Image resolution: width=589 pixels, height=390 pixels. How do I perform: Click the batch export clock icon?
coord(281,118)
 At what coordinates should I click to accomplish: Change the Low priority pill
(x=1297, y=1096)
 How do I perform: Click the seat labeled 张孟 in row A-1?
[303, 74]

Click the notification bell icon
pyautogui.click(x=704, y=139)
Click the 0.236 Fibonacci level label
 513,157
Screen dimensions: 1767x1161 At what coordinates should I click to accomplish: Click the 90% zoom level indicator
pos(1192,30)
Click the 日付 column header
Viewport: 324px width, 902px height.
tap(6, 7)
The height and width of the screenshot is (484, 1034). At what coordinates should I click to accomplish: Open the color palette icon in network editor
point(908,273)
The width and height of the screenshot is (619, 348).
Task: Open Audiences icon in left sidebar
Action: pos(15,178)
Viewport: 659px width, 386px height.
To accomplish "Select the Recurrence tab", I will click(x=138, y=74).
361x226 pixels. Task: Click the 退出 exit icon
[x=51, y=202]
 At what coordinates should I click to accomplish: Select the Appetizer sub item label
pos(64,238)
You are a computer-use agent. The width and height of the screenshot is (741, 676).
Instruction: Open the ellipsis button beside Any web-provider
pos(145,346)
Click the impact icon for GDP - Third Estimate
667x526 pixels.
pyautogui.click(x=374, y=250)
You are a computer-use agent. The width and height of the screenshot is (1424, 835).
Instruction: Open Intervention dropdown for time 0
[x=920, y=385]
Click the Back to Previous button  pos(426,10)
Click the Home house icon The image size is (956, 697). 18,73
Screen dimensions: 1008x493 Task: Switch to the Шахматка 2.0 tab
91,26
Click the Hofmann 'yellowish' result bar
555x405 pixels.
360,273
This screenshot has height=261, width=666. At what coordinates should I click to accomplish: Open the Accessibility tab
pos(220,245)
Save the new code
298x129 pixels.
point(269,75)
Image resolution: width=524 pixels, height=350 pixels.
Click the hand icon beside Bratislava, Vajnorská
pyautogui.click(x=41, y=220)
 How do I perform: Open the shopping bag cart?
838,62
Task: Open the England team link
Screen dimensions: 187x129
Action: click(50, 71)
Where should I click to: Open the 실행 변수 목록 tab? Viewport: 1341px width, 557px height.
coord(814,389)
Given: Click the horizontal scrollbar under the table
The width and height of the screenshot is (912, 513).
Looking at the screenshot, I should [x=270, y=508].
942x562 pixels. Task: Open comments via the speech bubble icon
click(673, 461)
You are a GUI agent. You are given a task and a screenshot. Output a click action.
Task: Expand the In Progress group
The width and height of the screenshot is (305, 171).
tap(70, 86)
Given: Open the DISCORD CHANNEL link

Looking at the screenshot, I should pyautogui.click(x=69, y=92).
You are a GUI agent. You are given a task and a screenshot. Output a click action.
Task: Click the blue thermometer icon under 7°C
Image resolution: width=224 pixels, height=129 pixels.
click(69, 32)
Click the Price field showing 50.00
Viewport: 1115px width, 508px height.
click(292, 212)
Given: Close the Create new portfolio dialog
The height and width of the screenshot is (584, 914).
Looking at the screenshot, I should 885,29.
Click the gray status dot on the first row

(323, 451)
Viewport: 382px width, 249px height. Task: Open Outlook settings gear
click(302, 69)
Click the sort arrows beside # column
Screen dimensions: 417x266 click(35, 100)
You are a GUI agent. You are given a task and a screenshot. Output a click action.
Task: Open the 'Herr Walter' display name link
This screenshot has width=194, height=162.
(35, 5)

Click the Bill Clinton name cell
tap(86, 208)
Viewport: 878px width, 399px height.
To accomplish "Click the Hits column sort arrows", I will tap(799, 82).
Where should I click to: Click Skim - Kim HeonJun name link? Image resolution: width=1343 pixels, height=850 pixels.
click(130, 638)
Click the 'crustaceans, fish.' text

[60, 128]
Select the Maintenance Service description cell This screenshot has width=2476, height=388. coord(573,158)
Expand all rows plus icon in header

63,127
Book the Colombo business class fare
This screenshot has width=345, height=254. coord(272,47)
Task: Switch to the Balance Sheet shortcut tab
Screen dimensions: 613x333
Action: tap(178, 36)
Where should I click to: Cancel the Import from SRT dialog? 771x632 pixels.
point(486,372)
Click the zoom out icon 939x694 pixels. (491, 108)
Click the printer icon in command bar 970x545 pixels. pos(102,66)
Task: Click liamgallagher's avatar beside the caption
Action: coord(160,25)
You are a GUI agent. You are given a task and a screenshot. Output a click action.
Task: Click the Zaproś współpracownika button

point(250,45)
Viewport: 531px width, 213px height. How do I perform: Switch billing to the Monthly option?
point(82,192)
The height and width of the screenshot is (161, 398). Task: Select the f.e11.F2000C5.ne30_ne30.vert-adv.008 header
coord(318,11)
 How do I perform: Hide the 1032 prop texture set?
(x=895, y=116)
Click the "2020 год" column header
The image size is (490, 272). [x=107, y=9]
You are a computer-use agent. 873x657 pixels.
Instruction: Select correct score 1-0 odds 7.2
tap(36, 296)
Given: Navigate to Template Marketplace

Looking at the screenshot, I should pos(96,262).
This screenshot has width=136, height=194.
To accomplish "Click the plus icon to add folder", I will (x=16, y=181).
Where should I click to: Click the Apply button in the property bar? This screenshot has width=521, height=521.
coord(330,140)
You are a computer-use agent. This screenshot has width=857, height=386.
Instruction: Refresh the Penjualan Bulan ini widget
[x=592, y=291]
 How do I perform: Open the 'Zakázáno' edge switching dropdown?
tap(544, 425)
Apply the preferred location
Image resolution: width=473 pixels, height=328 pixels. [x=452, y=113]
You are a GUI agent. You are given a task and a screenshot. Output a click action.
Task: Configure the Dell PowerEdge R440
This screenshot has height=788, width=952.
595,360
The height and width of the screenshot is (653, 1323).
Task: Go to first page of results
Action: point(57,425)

# # #

Can you give back every line of the listing above word for word, with nothing changed, added, or left out?

Image resolution: width=589 pixels, height=390 pixels. How do I perform: Click the batch export clock icon?
coord(281,118)
 At what coordinates should I click to accomplish: Change the Low priority pill
(x=1297, y=1096)
 How do I perform: Click the seat labeled 张孟 in row A-1?
[303, 74]

Click the notification bell icon
pyautogui.click(x=704, y=139)
Click the 0.236 Fibonacci level label
 513,157
Screen dimensions: 1767x1161 At what coordinates should I click to accomplish: Click the 90% zoom level indicator
pos(1192,30)
Click the 日付 column header
Viewport: 324px width, 902px height.
tap(6, 7)
The height and width of the screenshot is (484, 1034). At what coordinates should I click to accomplish: Open the color palette icon in network editor
point(908,273)
The width and height of the screenshot is (619, 348).
Task: Open Audiences icon in left sidebar
Action: pos(15,178)
Viewport: 659px width, 386px height.
To accomplish "Select the Recurrence tab", I will click(x=138, y=74).
361x226 pixels. Task: Click the 退出 exit icon
[x=51, y=202]
 At what coordinates should I click to accomplish: Select the Appetizer sub item label
pos(64,238)
You are a computer-use agent. The width and height of the screenshot is (741, 676).
Instruction: Open the ellipsis button beside Any web-provider
pos(145,346)
Click the impact icon for GDP - Third Estimate
667x526 pixels.
pyautogui.click(x=374, y=250)
You are a computer-use agent. The width and height of the screenshot is (1424, 835).
Instruction: Open Intervention dropdown for time 0
[x=920, y=385]
Click the Back to Previous button  pos(426,10)
Click the Home house icon The image size is (956, 697). 18,73
Screen dimensions: 1008x493 Task: Switch to the Шахматка 2.0 tab
91,26
Click the Hofmann 'yellowish' result bar
555x405 pixels.
360,273
This screenshot has height=261, width=666. At what coordinates should I click to accomplish: Open the Accessibility tab
pos(220,245)
Save the new code
298x129 pixels.
point(269,75)
Image resolution: width=524 pixels, height=350 pixels.
Click the hand icon beside Bratislava, Vajnorská
pyautogui.click(x=41, y=220)
 How do I perform: Open the shopping bag cart?
838,62
Task: Open the England team link
Screen dimensions: 187x129
Action: click(50, 71)
Where should I click to: Open the 실행 변수 목록 tab? Viewport: 1341px width, 557px height.
coord(814,389)
Given: Click the horizontal scrollbar under the table
The width and height of the screenshot is (912, 513).
Looking at the screenshot, I should [x=270, y=508].
942x562 pixels. Task: Open comments via the speech bubble icon
click(673, 461)
You are a GUI agent. You are given a task and a screenshot. Output a click action.
Task: Expand the In Progress group
The width and height of the screenshot is (305, 171).
tap(70, 86)
Given: Open the DISCORD CHANNEL link

Looking at the screenshot, I should pyautogui.click(x=69, y=92).
You are a GUI agent. You are given a task and a screenshot. Output a click action.
Task: Click the blue thermometer icon under 7°C
Image resolution: width=224 pixels, height=129 pixels.
click(69, 32)
Click the Price field showing 50.00
Viewport: 1115px width, 508px height.
click(292, 212)
Given: Close the Create new portfolio dialog
The height and width of the screenshot is (584, 914).
Looking at the screenshot, I should 885,29.
Click the gray status dot on the first row

(323, 451)
Viewport: 382px width, 249px height. Task: Open Outlook settings gear
click(302, 69)
Click the sort arrows beside # column
Screen dimensions: 417x266 click(35, 100)
You are a GUI agent. You are given a task and a screenshot. Output a click action.
Task: Open the 'Herr Walter' display name link
This screenshot has width=194, height=162.
(35, 5)

Click the Bill Clinton name cell
tap(86, 208)
Viewport: 878px width, 399px height.
To accomplish "Click the Hits column sort arrows", I will tap(799, 82).
Where should I click to: Click Skim - Kim HeonJun name link? Image resolution: width=1343 pixels, height=850 pixels.
click(130, 638)
Click the 'crustaceans, fish.' text

[60, 128]
Select the Maintenance Service description cell This screenshot has width=2476, height=388. coord(573,158)
Expand all rows plus icon in header

63,127
Book the Colombo business class fare
This screenshot has width=345, height=254. coord(272,47)
Task: Switch to the Balance Sheet shortcut tab
Screen dimensions: 613x333
Action: tap(178, 36)
Where should I click to: Cancel the Import from SRT dialog? 771x632 pixels.
point(486,372)
Click the zoom out icon 939x694 pixels. (491, 108)
Click the printer icon in command bar 970x545 pixels. pos(102,66)
Task: Click liamgallagher's avatar beside the caption
Action: coord(160,25)
You are a GUI agent. You are given a task and a screenshot. Output a click action.
Task: Click the Zaproś współpracownika button

point(250,45)
Viewport: 531px width, 213px height. How do I perform: Switch billing to the Monthly option?
point(82,192)
The height and width of the screenshot is (161, 398). Task: Select the f.e11.F2000C5.ne30_ne30.vert-adv.008 header
coord(318,11)
 How do I perform: Hide the 1032 prop texture set?
(x=895, y=116)
Click the "2020 год" column header
The image size is (490, 272). [x=107, y=9]
You are a computer-use agent. 873x657 pixels.
Instruction: Select correct score 1-0 odds 7.2
tap(36, 296)
Given: Navigate to Template Marketplace

Looking at the screenshot, I should pos(96,262).
This screenshot has width=136, height=194.
To accomplish "Click the plus icon to add folder", I will (x=16, y=181).
Where should I click to: Click the Apply button in the property bar? This screenshot has width=521, height=521.
coord(330,140)
You are a computer-use agent. This screenshot has width=857, height=386.
Instruction: Refresh the Penjualan Bulan ini widget
[x=592, y=291]
 How do I perform: Open the 'Zakázáno' edge switching dropdown?
tap(544, 425)
Apply the preferred location
Image resolution: width=473 pixels, height=328 pixels. [x=452, y=113]
You are a GUI agent. You are given a task and a screenshot. Output a click action.
Task: Configure the Dell PowerEdge R440
This screenshot has height=788, width=952.
595,360
The height and width of the screenshot is (653, 1323).
Task: Go to first page of results
Action: point(57,425)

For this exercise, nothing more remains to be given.